**Problem statement:**
Only some lines are wanted. Transcribe, exactly, the lines below from the line with "14 (95, 305)" up to and including the line with "[Facebook] (38, 2535)".

*** Block opens ***

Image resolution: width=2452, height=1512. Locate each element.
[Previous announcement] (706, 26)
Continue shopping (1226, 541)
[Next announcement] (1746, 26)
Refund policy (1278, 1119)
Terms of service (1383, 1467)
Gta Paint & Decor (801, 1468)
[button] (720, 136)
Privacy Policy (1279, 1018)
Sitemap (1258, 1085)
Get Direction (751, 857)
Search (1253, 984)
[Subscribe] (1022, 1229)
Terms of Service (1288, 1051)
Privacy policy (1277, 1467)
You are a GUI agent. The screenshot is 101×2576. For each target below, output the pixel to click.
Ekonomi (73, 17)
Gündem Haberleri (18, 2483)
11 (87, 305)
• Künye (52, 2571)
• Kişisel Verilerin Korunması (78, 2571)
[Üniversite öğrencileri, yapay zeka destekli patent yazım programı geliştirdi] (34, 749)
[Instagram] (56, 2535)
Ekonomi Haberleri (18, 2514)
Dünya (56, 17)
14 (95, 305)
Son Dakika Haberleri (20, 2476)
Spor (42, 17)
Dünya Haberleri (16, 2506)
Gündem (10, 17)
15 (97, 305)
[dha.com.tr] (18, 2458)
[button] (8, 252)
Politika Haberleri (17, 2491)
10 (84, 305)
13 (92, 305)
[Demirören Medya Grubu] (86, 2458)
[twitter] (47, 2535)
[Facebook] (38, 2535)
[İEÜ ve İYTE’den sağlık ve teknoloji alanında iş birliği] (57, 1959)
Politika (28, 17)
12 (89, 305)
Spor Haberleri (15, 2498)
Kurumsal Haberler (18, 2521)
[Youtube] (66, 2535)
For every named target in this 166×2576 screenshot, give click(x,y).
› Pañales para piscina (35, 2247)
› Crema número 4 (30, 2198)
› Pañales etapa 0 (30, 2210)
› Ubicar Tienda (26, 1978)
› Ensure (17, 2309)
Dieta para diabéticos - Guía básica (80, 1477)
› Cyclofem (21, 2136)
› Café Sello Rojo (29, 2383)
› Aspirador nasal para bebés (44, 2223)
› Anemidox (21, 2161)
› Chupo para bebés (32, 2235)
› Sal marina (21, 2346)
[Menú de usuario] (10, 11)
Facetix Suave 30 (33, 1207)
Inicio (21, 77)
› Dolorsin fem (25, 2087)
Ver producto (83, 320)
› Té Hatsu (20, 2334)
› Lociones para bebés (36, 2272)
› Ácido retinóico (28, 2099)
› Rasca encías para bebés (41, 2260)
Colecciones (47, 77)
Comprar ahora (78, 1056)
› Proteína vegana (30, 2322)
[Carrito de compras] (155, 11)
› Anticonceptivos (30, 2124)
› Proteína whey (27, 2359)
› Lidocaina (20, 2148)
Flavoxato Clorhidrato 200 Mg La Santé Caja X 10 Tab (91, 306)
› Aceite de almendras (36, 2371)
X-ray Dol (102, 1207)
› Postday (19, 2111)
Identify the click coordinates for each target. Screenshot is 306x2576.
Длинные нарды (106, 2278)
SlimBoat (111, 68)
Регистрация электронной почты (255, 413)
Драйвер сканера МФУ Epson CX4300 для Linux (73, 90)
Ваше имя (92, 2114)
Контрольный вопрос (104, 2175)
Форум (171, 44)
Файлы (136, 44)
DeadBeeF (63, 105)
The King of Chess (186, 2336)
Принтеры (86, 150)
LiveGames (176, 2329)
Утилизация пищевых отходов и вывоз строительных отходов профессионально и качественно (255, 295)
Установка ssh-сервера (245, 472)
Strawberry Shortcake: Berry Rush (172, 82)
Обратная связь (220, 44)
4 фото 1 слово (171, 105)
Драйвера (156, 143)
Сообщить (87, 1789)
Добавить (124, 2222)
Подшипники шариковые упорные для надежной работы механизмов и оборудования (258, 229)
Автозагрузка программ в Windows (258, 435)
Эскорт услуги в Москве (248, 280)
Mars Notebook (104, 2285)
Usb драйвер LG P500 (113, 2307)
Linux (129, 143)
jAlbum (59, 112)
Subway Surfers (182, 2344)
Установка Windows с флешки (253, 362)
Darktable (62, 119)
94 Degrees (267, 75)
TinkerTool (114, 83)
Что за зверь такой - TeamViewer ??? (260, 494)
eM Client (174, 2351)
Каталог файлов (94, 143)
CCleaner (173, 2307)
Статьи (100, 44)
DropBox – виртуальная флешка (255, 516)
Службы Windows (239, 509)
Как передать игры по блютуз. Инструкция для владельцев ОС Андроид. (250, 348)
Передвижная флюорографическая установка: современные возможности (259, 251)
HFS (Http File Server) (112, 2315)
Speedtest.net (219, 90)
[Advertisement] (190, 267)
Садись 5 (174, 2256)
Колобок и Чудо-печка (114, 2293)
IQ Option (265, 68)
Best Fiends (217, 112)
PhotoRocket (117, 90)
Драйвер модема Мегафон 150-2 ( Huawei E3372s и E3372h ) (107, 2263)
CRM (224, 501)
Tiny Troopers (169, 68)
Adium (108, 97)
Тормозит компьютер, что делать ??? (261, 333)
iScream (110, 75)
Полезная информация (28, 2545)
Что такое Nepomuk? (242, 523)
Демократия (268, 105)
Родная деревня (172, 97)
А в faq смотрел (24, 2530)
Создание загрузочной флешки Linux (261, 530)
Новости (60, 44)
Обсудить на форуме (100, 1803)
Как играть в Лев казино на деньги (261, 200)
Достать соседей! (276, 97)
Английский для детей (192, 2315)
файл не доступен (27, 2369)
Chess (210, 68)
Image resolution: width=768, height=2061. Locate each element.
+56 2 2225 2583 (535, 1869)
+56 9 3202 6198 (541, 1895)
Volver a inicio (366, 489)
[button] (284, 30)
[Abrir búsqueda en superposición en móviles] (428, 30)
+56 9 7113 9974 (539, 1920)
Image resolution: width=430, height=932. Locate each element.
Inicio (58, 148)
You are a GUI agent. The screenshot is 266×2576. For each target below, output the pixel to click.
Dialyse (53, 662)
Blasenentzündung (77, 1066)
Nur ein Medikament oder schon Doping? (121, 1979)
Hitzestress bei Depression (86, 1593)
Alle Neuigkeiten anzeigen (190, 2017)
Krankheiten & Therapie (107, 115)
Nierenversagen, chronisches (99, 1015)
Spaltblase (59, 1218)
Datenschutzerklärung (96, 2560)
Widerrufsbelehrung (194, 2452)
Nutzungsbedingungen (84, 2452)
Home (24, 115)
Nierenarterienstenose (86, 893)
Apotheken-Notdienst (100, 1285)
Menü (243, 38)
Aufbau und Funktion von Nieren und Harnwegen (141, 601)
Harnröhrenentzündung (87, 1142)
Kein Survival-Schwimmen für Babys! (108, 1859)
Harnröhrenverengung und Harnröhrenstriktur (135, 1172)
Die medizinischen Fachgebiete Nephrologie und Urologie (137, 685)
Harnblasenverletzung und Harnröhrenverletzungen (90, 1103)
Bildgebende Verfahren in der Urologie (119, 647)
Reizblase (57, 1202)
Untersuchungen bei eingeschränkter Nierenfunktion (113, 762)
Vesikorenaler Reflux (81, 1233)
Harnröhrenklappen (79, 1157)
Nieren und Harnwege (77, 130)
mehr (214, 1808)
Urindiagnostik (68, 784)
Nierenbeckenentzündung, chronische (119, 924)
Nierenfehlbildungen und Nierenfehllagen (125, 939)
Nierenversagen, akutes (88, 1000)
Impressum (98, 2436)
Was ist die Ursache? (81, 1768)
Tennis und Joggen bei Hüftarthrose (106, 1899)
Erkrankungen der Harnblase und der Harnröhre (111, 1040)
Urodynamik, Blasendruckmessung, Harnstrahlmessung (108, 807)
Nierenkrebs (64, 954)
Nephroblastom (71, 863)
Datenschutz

*** Block closes ***

**Response to this exercise:**
14 (95, 305)
Son Dakika Haberleri (20, 2476)
Spor (42, 17)
Dünya Haberleri (16, 2506)
Gündem (10, 17)
15 (97, 305)
[dha.com.tr] (18, 2458)
[button] (8, 252)
Politika Haberleri (17, 2491)
10 (84, 305)
13 (92, 305)
[Demirören Medya Grubu] (86, 2458)
[twitter] (47, 2535)
[Facebook] (38, 2535)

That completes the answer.